Tasks to carry out:
(A) Answer these questions from the interview excerpt below, marking each answer to match its question:
(i) In what month and year did Jerry Newcombe interview Dr. Alveda King, and for what organization?
(ii) In what year was Dr. Martin Luther King, Jr. one of the first recipients of the Margaret Sanger Award?
(iii) According to Dr. Alveda King, who went to the ceremony and read the speech?
(B) Render this sentence from the interview excerpt below into French: "In 1966, abortion was illegal in absolutely every state."

Excerpted passage:
++++++

Comments from Dr. Alveda King on Abortion and Her Uncle, Dr. Martin Luther King, Jr.

In December 2009, for Coral Ridge Ministries-TV, Jerry Newcombe interviewed Dr. Alveda King, which he has done on other occasions as well. Dr. Martin Luther King, Jr.’s niece, Alveda commented on her uncle and abortion. Evangelist Dr. Alveda King is a leading pro-life figure. Here are some of her remarks from that interview.

Photo: Dr. Jerry Newcombe and Dr. Alveda King, Ft. Lauderdale, December 2009

Alveda King: In 1966, Dr. Martin Luther King, Jr. was one of the first recipients of the Margaret Sanger Award.  Margaret Sanger is the founder of Planned Parenthood and they are the largest abortion providers in America.  So, people say, oh wow, Dr. King supported Planned Parenthood.  Actually, he did not.  If you read Dr. King’s statements or if you knew him as I did, Dr. King said, “The negro cannot win if he’s willing to sacrifice the futures of his children for immediate personal comfort and safety.”  In 1966, abortion was illegal in absolutely every state.  New York was about to pass uh… the right to have abortions.  And so, when Dr. King got that aware, one, he did not attend the ceremony; two, he did not write the speech.  His wife went and read a speech that had been written by perhaps a woman who was pro-choice.  We are just about able to identify exactly who wrote it.  We know Dr. King did not attend.  And so, Dr. King throughout his lifetime, supported the Dr. King supported the rights of the most oppressed.  Dr. King supported the least of these.  If anyone had said to Dr. King in 1966, when they gave that very deceptive award saying, we want to commend you Dr. King for supporting your community.  We want to help people.  We’ll have an organization called Planned Parenthood to help your community plan good families and happy families.  If anybody had said that same organization will be at the forefront of the abortions or deaths of over 50 million babies, then Dr. King would have said no thank you.  Dr. King was a pro-life, gentle person.

++++++

Dataset extract:

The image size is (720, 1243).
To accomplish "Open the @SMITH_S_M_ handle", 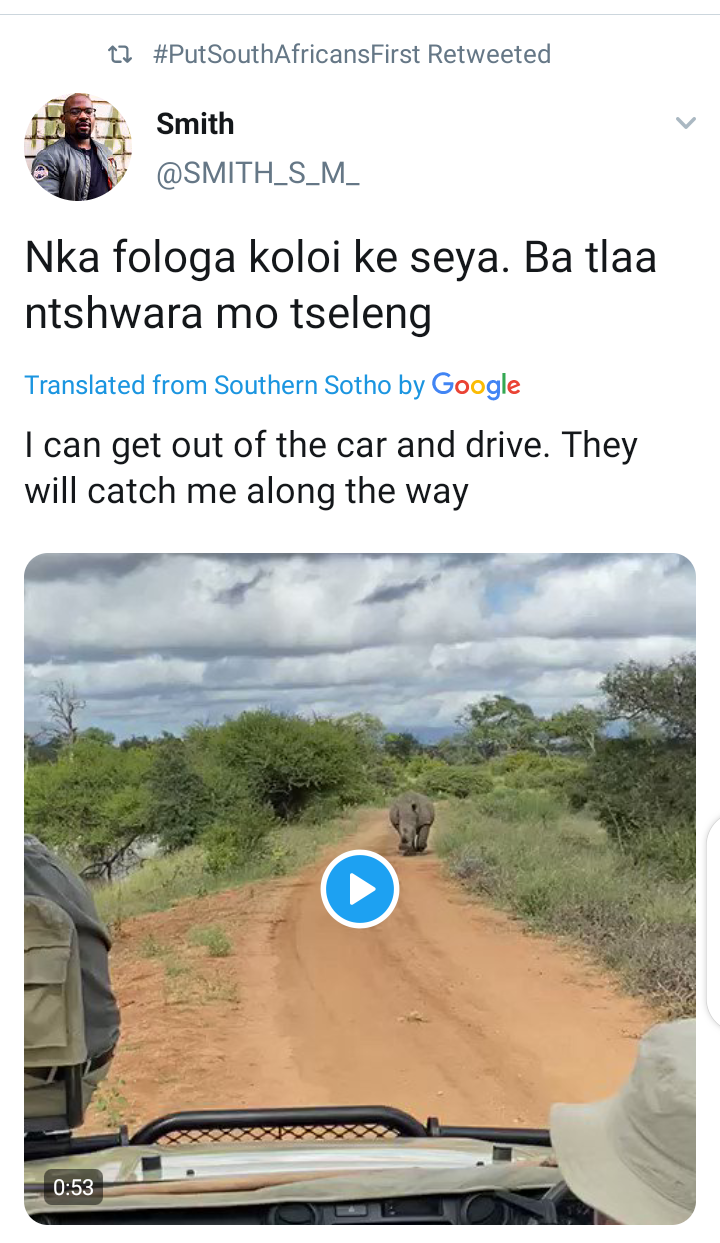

++++++

Exercise answers:
(A)
(i) December 2009, for Coral Ridge Ministries-TV.
(ii) 1966.
(iii) His wife.

(B) En 1966, l'avortement était illégal dans absolument tous les États.